|Silver Star by Louise Hudson|
All ski resorts are by nature beautiful, with the snowy white blanket smoothing out manmade imperfections and fir trees adding dark perspective. But Silver Star near Vernon, BC, Canada, goes one step further to postcard perfection: The whole town is gorgeous with bright colours and pretty pastels adorning every building.
Influenced by San Francisco’s colourful rainbow row houses, the Victorian-style architecture reminded me of Whoville (from How The Grinch Stole Christmas). Porches and boardwalks, paned glass, cute window and door frames are all festooned in every shade of a kids’ paintbox, making for a vivid contrast with the monochromatic black-and-white of the winter backdrop.
|Silver Star village centre|
It’s not just the town centre that creates a rainbow effect. All the residences, hotels and delightfully different family homes which speckle the ski slopes are multi-coloured to conform to an architectural blueprint designed in the early ’80s. When you’re skiing, even the lift stations stand out from the white in their cheerful oranges and yellows.
And the skiing is as multi-faceted as the facilities at Silver Star, with 115 runs over 3065 skiable acres, a progression park, night skiing, Nordic and – brand new for the 2013/14 season – heli skiing over 117,000 acres with pickups from the resort. Averaging minus-3 in winter, the Okanagan resort is as temperate as European ski hills but with central B.C.’s dry, champagne powder.

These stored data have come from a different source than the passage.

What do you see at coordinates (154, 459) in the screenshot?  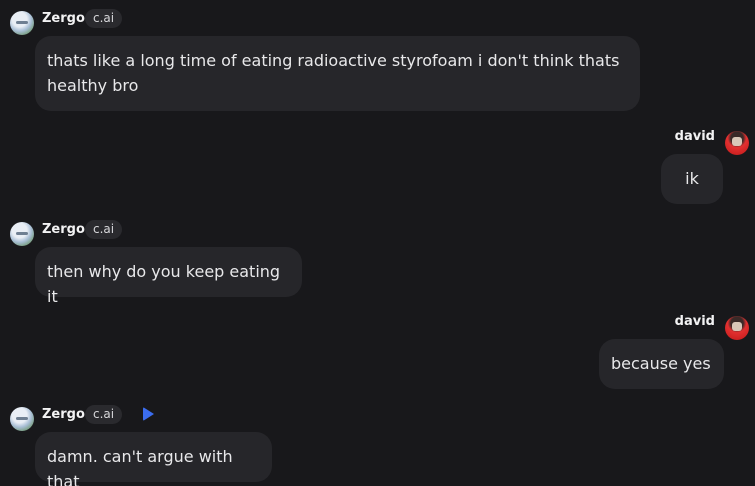 I see `message-bubble: damn. can't argue with that` at bounding box center [154, 459].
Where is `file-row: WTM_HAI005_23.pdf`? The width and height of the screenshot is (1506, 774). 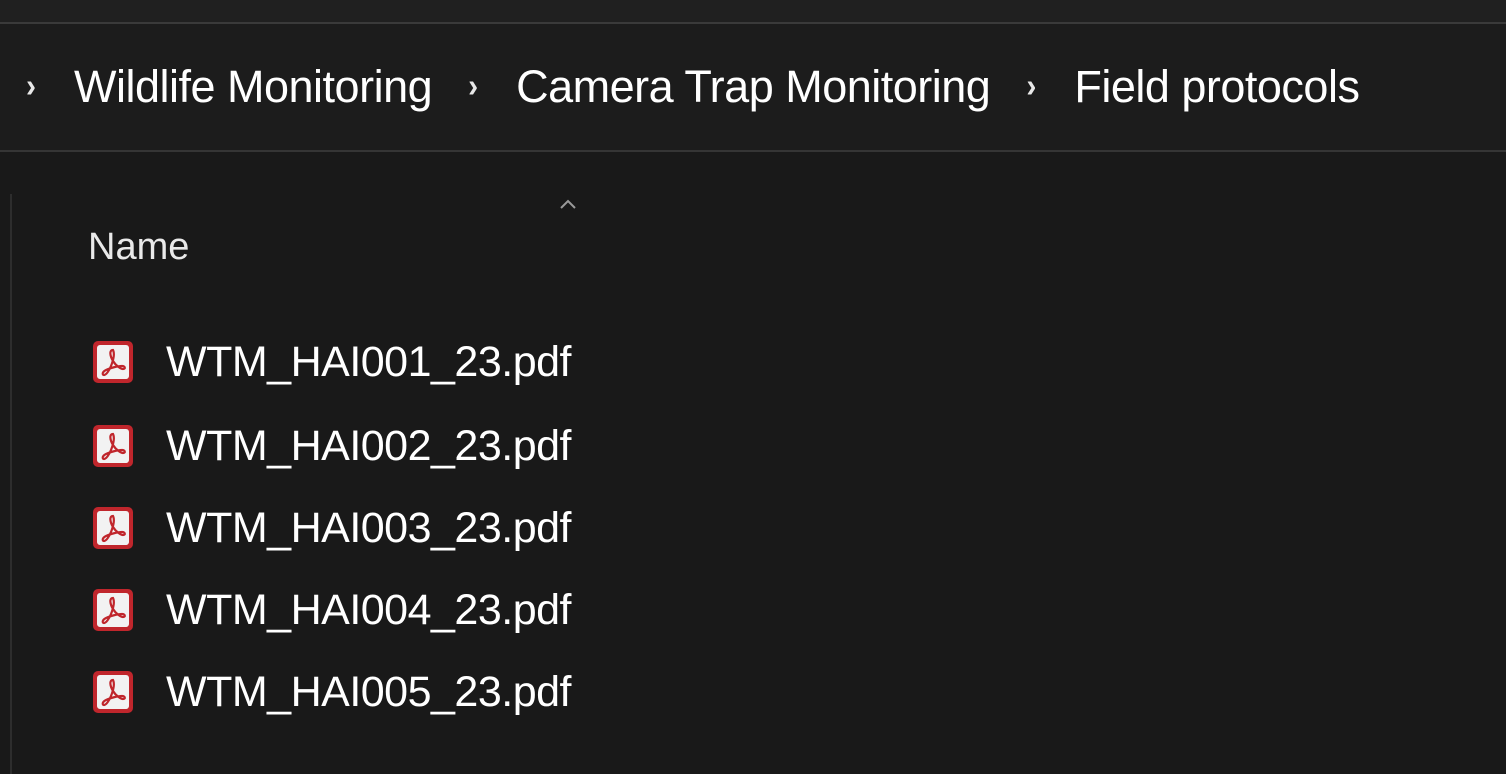
file-row: WTM_HAI005_23.pdf is located at coordinates (330, 692).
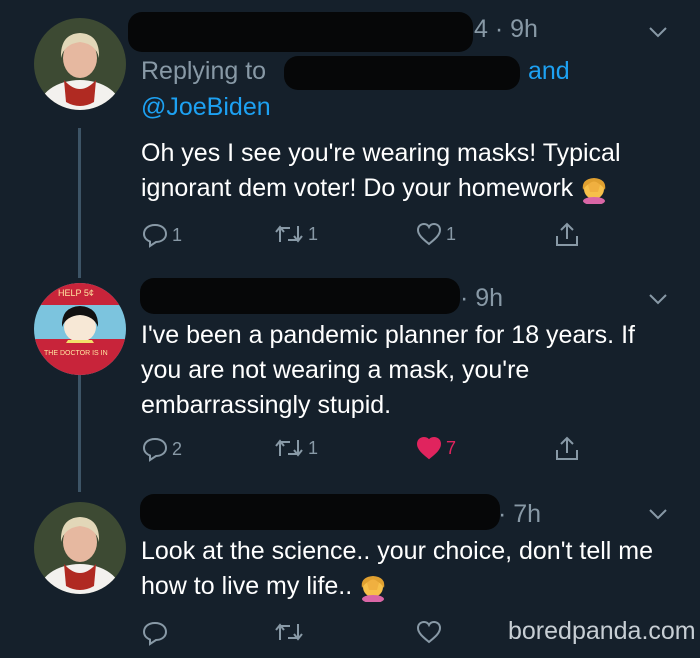 The height and width of the screenshot is (658, 700). I want to click on like-button: 7, so click(436, 448).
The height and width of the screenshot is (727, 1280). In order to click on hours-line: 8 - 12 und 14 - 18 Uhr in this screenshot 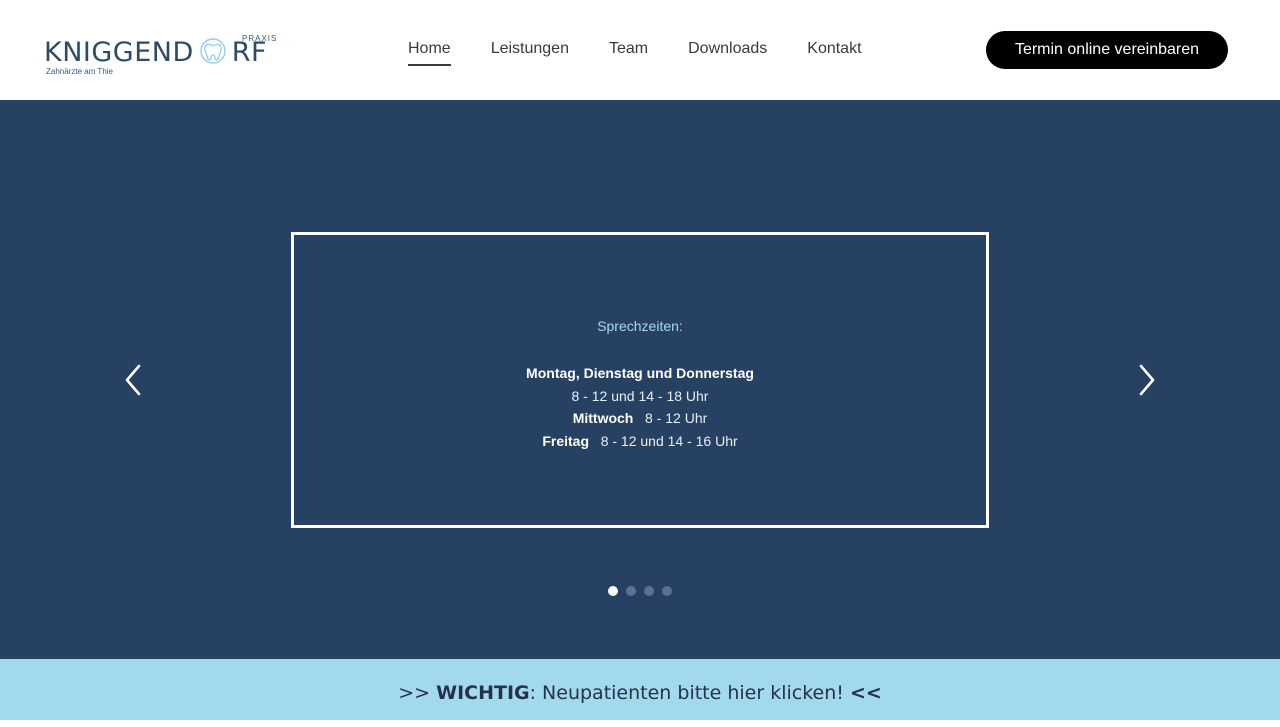, I will do `click(640, 396)`.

As a newbie to the terrain, I was guided around the mountain by ski host, Brett Barker, who showed me his favourite powder stashes, giving me a local’s eye-view of the hill. I relished in the knee-deep snow on Gowabunga, one of the hill’s toughest double diamonds. And I loved the backside of Silver Star, dappled in black and double-black glades and bowls, accessed by the Powder Gulch Express and Home Run Tee.
Silver Star’s daily ski partner service means anyone can join free guided tours of the mountain every morning and/or afternoon. Brett is just one of the team of hosts who show skiers and snowboarders the best places to ski for every level. He recommends Paradise Camp as a mid-mountain stop-off for breakfast and lunch. For fine dining at high altitude, take a cat-ride up to the restaurant in the evenings.
|Courtesy Silver Star|
So what type of skier or boarder would love Silver Star? Well, I do, and I am an advanced skier with a penchant for powder and glades. The hill also appeals to intermediates and families with young kids. The ability split is 15% easy, 40% more difficult, 35% most difficult and 15% extreme. There are well-spaced, gentle glades in the Silver Woods for intermediate skier progression. The area also boasts wide, undulating blues and greens. All of the runs, right up to the 1915-m summit, are tree-bordered, providing natural guidelines during snowstorms.

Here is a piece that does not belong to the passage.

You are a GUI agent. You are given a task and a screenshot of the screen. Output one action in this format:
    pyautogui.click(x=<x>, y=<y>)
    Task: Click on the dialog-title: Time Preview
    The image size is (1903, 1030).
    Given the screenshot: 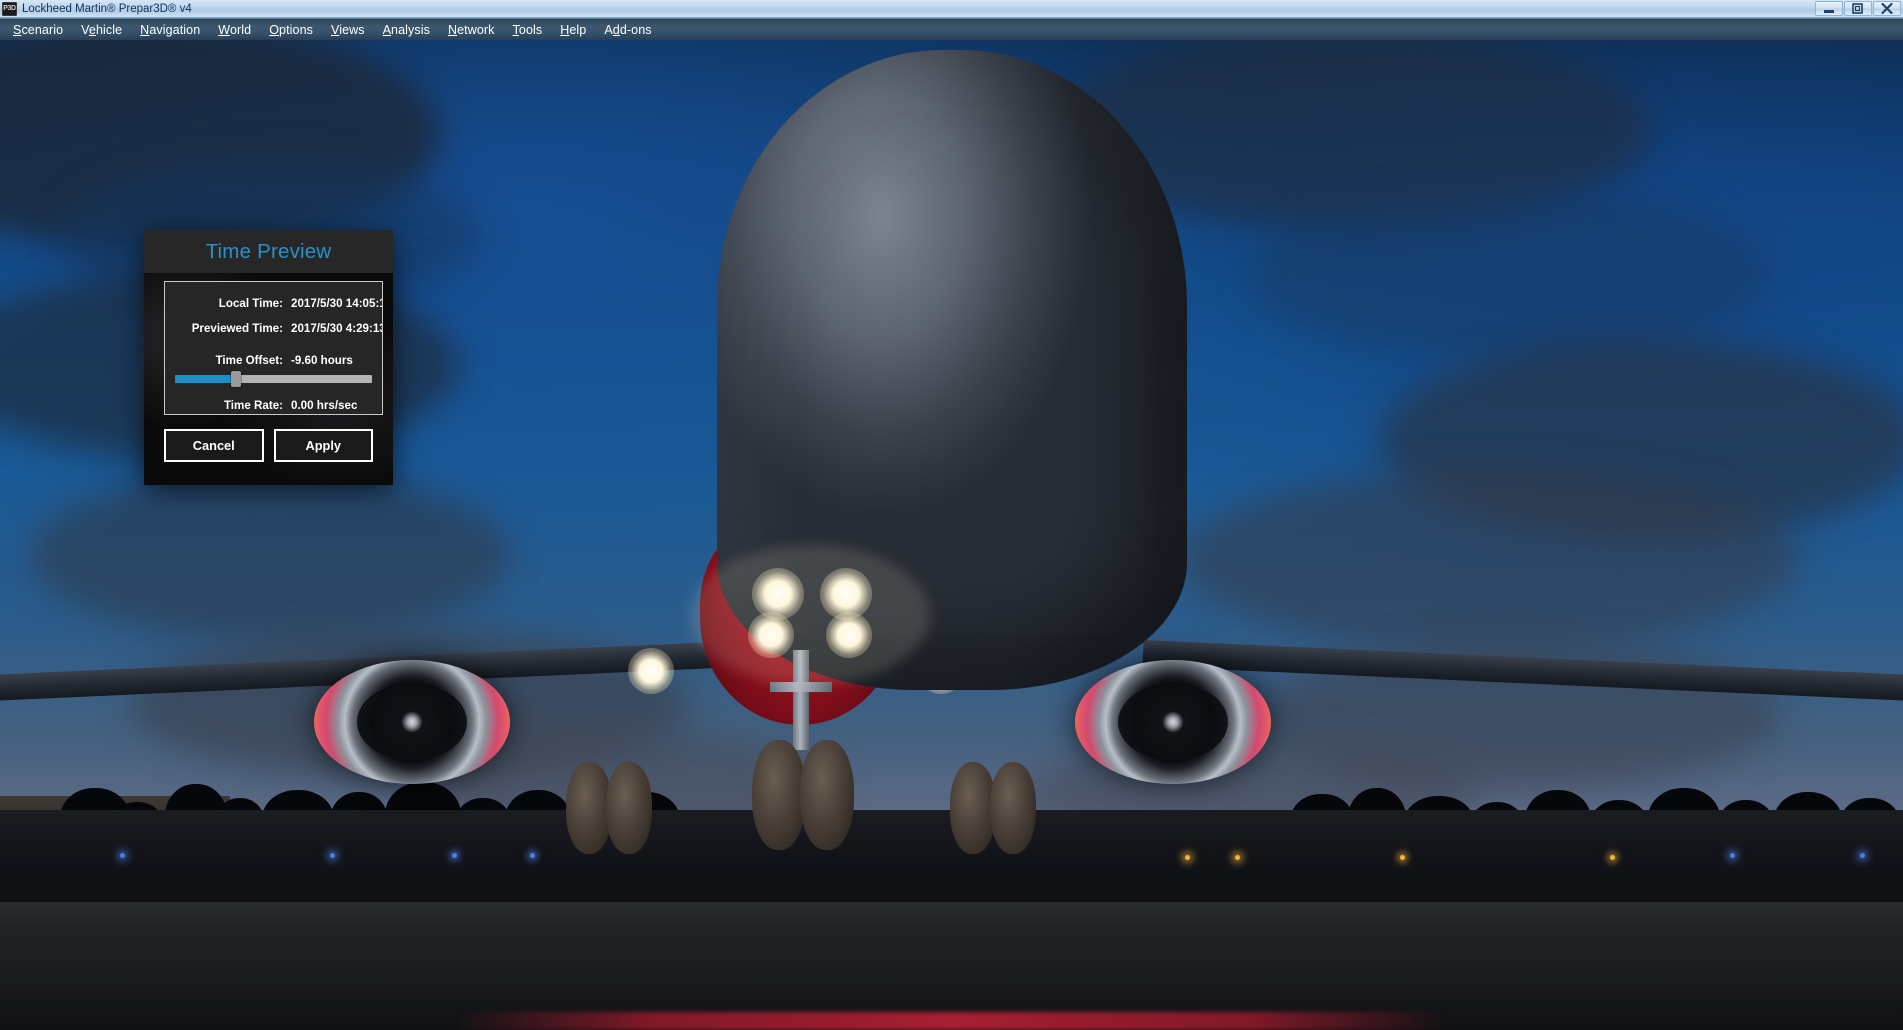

Staying on-hill doesn’t get better than at Snowbird Lodge. Voted best new slopeside accommodation by Ski Canada when it was first built, the two-bedroom apartments have every necessity and luxury, including heated bathroom floors and huge decks overlooking the slopes with private, roofed hot tubs.
Part of Silver Star’s attraction is its compact community of dedicated staff working in an environment they love. Most came to ski there in their youth, lured by the reputation for 700 cm of 100 % snow per year, and found a way to stay. Under Australian ownership originally, 20% of the seasonal staff annually is recruited from Down Under, giving a lively multi-cultural panache to the customer service and merry après-ski. From the helpful shopkeeper at Valhalla Sports to the bakers at Bugaboos, everyone is cheerful and thoughtful of the guests — and without that robotic veneer characteristic of textbook North American service training.
|Courtesy Silver Star|
The compact village centre has every facility a skier could need whether you enjoy downhill or Nordic or are just there to take in the mountains. Silver Star communications manager, Tim Fitzgerald plays ice hockey regularly on the village’s skating pond and takes his two daughters snowshoeing around the town. He also loves the 58 km of Nordic trails which punctuate the alpine area and are linked to the separate Sovereign Lake Nordic Club, which offers another 40 km of international competition-level trails.
Three cheers for no chains, since all the restaurants at Silver Star are individually owned and managed, with great chefs and differentiating cuisine. The Den is calm and cozy early evening, when you can tuck up on leather sofas by the fireplace and peruse the extensive exchange library. As diners start arriving, the atmosphere evolves into animated party mode with live entertainment and activities, such as Salsa dancing. The blackboard menu changes daily with a mix of carb fixes, such as nachos and wings, and culinary highlights, including paella, pork tenderloin and top-shelf steaks. And, of course, wash it down with local Okanagan wines.